## BEGIN
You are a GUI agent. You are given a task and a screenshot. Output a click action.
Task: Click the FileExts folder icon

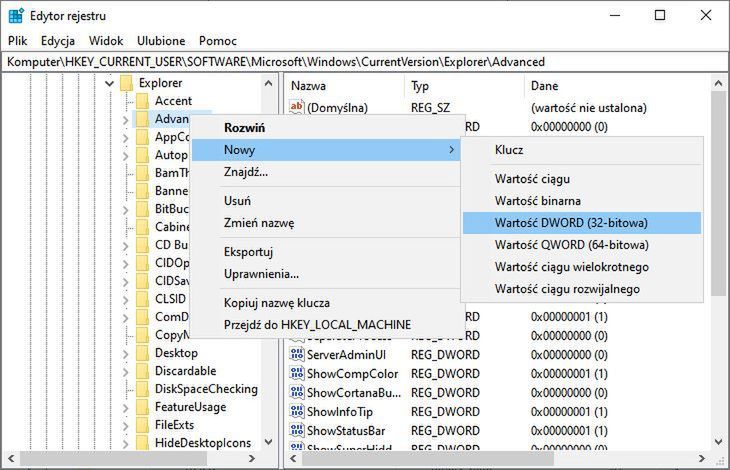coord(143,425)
## END
## BEGIN
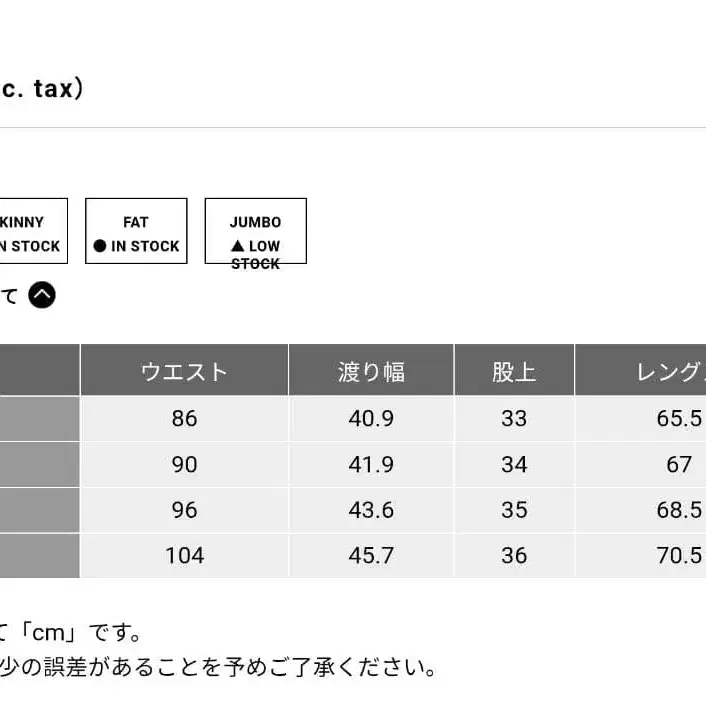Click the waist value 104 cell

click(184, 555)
## END
Given task »
Can you rewrite the data from the line containing "You are a GUI" down to the line containing "coord(143,425)" with "folder" swapped for "directory" and nothing else changed, leaving the pictures out?

Answer to this task »
You are a GUI agent. You are given a task and a screenshot. Output a click action.
Task: Click the FileExts directory icon

coord(143,425)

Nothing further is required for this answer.